ASU Students Pay Respect to 400-Year Anniversary of Shakespeare's Death

 

Yesterday evening, ASU students prepared to perform William Shakespeare’s Macbeth with free admission at the ASU Auditorium on Tuesday, April 26.

Dr. Ashworth-King, ASU English Professor, is directing the show that is a completely student run performance.

Students from her Shakespeare class will act out characters in the play, with graduate students also helping to fill in some of the roles.  

“A vital aspect of study is missed when we only study the words on the page absent of staging, intonation, gesture and nuance,” said Dr. Ashworth-King.

The idea of performing the play on stage will provide students with experience that can be missed in the classroom, she noted.

Hollyn Bryant, English major, who will be acting the part of one of three witches in the play, said reading on stage helped put the role of each character in perspective by showing enthuse on certain lines in the play to help capture a specific character's motive.

“It really helps to get the point across that you can miss by just reading in the classroom,” Bryant said.

Ashworth-King added, “[Students] can understand more deeply the beauty of what many consider 'archaic' words and phrases, which are both alien to us as modern readers and intimately connected to what we say every day.”

The stage reading of this play can bring a better educational experience for those involved as well.

“A deep commitment to the play like the ones the students are making, positions them to study characterization and the interpretations of each line much more than simply reading the play for class is able to do,” stated Ashworth-King.

She also emphasized that performing in this play will bring the students in the Shakespeare class closer together.

“The experience tends to bond the class together," she noted. "Generally, the students work more together and genuinely appreciate the work of each other.”

Bryant mentioned that, because the witches speak in unison while on stage, it is important each of them get the timing and execution of the lines down.

“A lot of our lines overlap, so we’ll say a sentence, but each will say one part of the sentence as it goes down,” she said.

Students who performed in the staging in 2014 cited the reading as one of their favorite activities of the semester and one that helped them develop intellectually, Ashworth-King said.
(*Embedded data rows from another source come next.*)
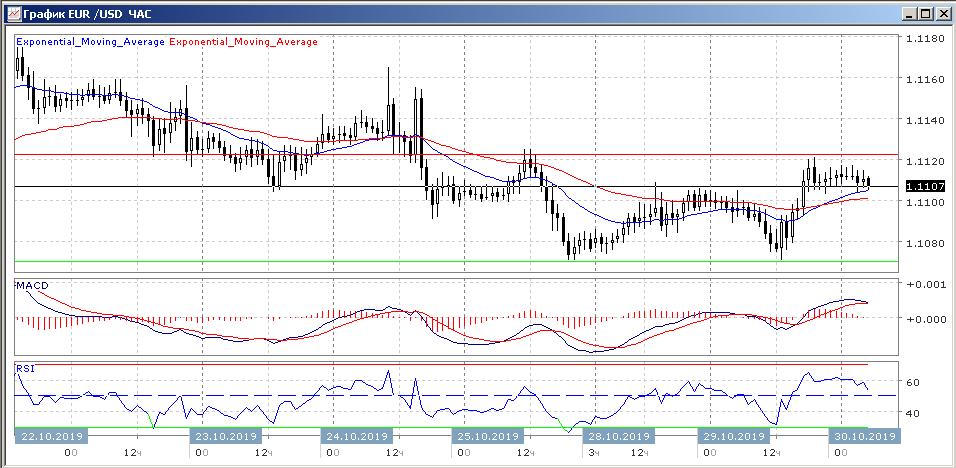Select the 23.10.2019 date marker
The width and height of the screenshot is (956, 468).
[x=226, y=436]
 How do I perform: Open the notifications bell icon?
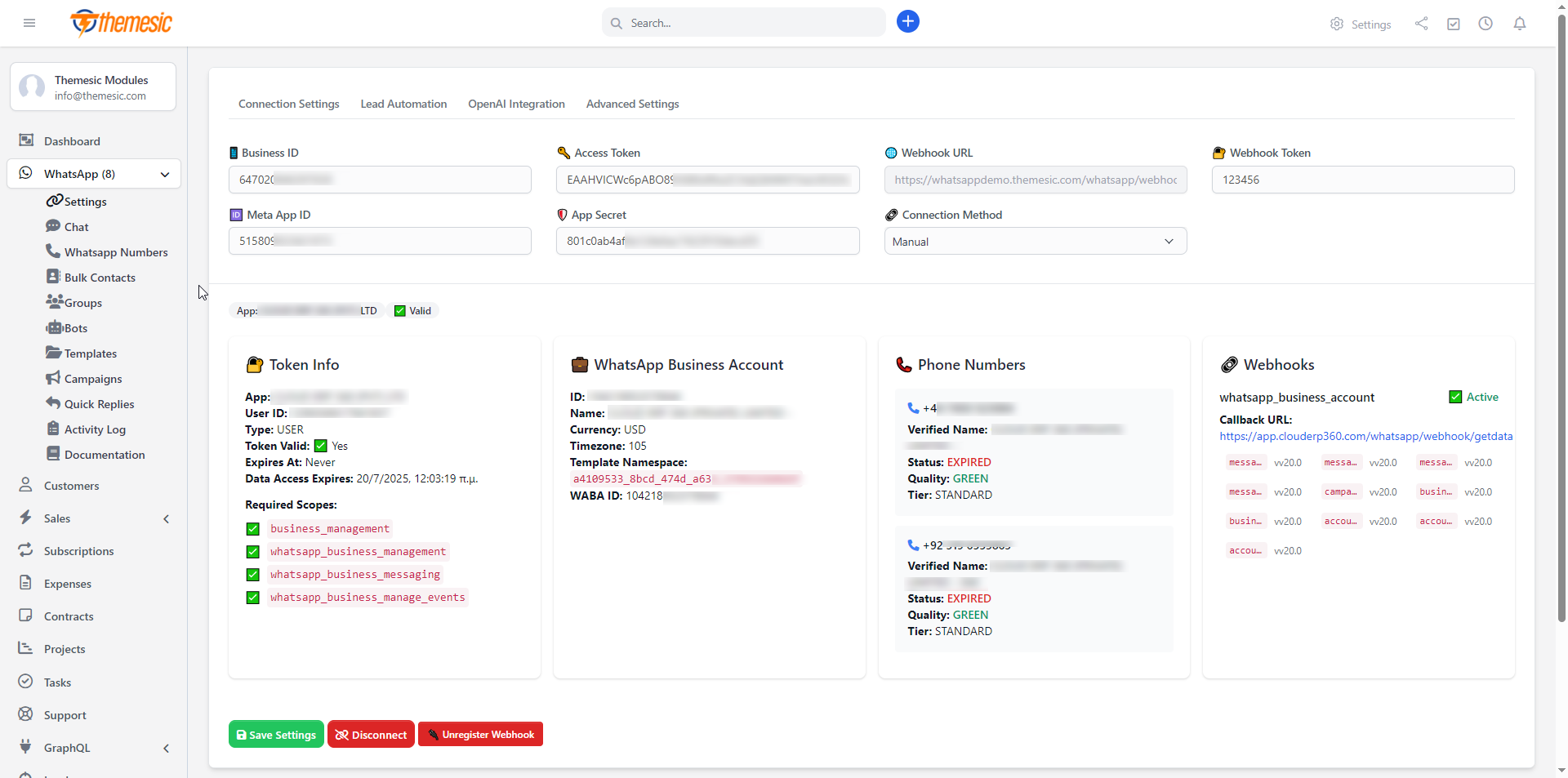(1519, 24)
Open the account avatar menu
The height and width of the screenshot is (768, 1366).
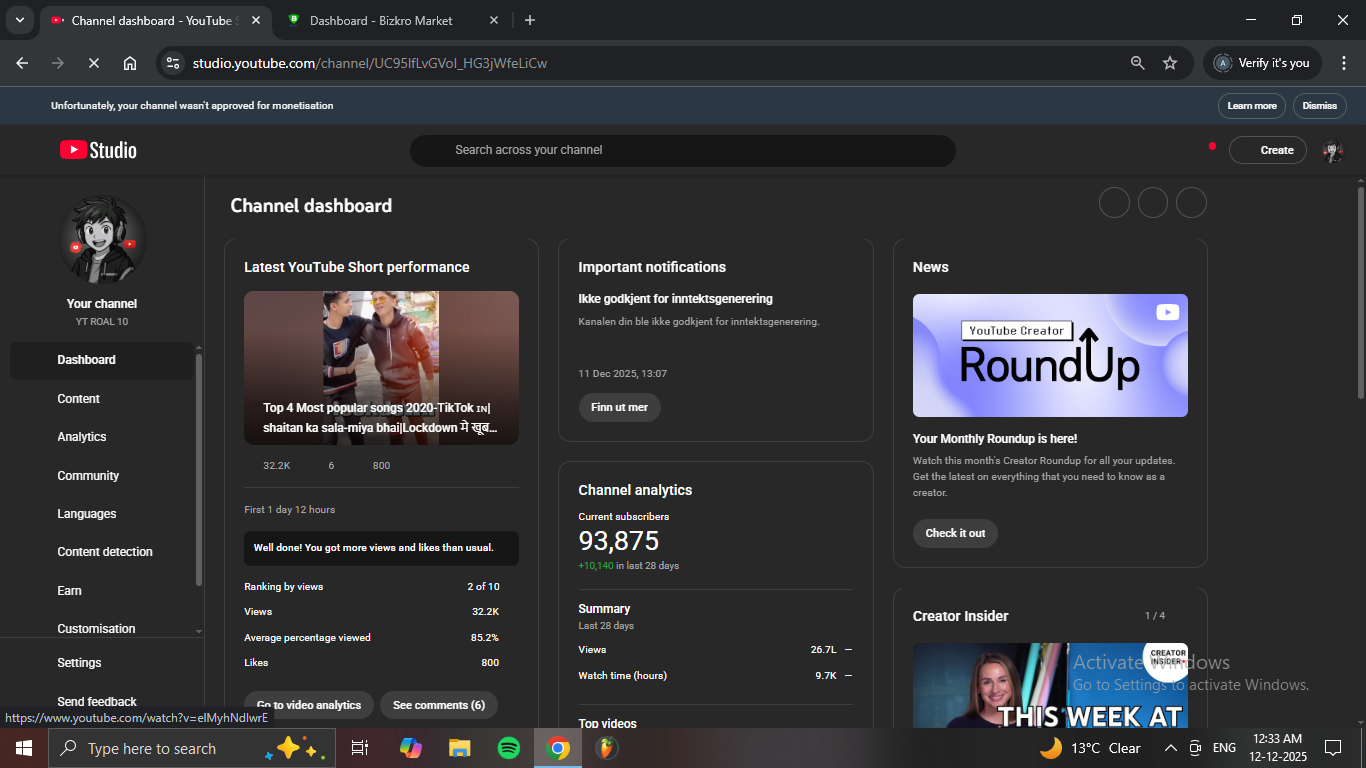pyautogui.click(x=1332, y=151)
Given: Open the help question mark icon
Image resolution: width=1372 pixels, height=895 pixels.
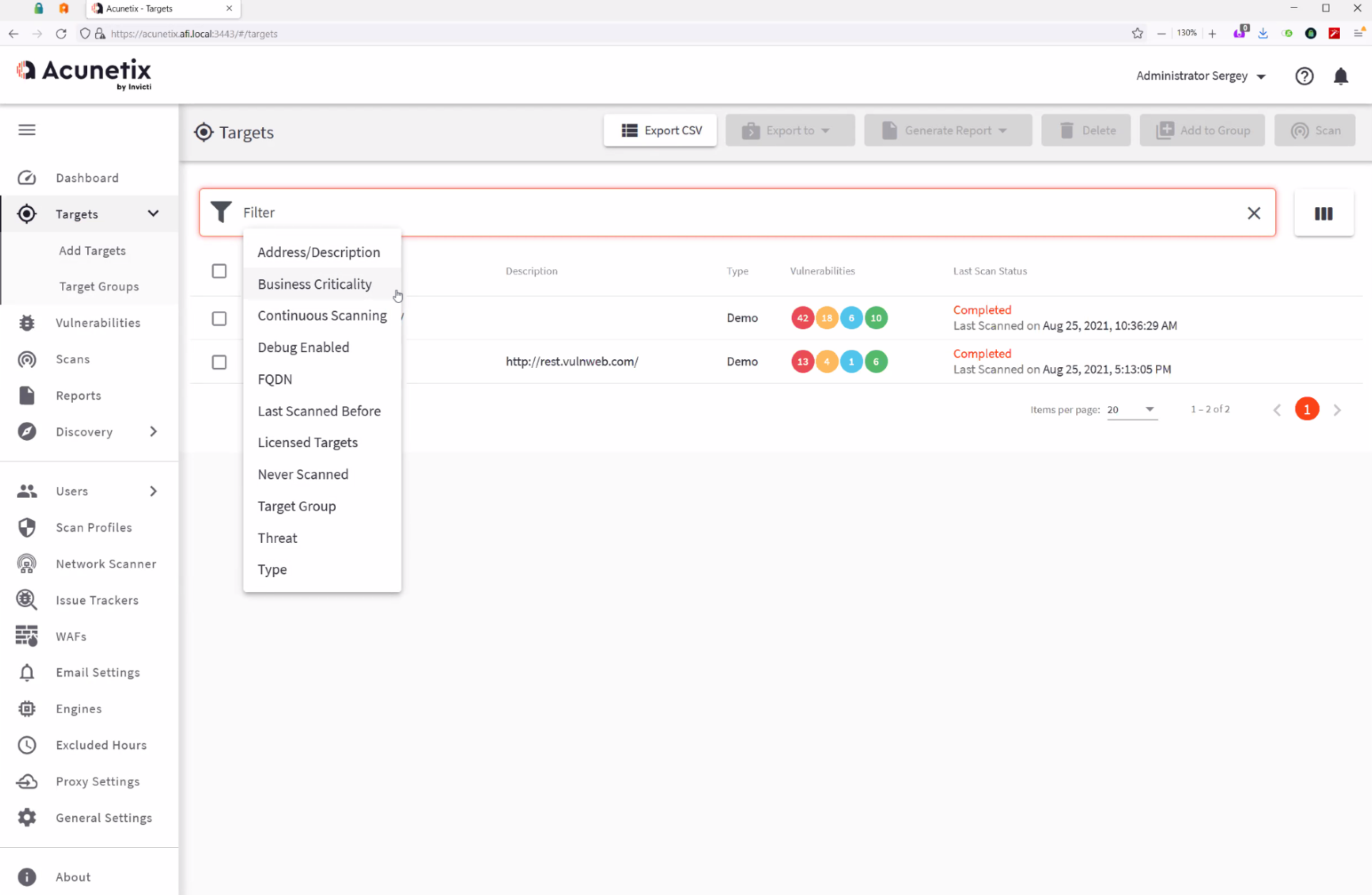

The English and Modern Languages Department is working with the ASU Theater Program to provide this stage reading performance. Ashworth-King will be co-directing with another professor, Michael Burnett, for the production of Julius Caesar in October 2016.   

“I really enjoy collaborating with the wonderful faculty and students over in theater; they are helping out with the staged reading as well,” said Dr. Ashworth-King.

This performance is inspired by the 400 year anniversary of Shakespeare’s passing.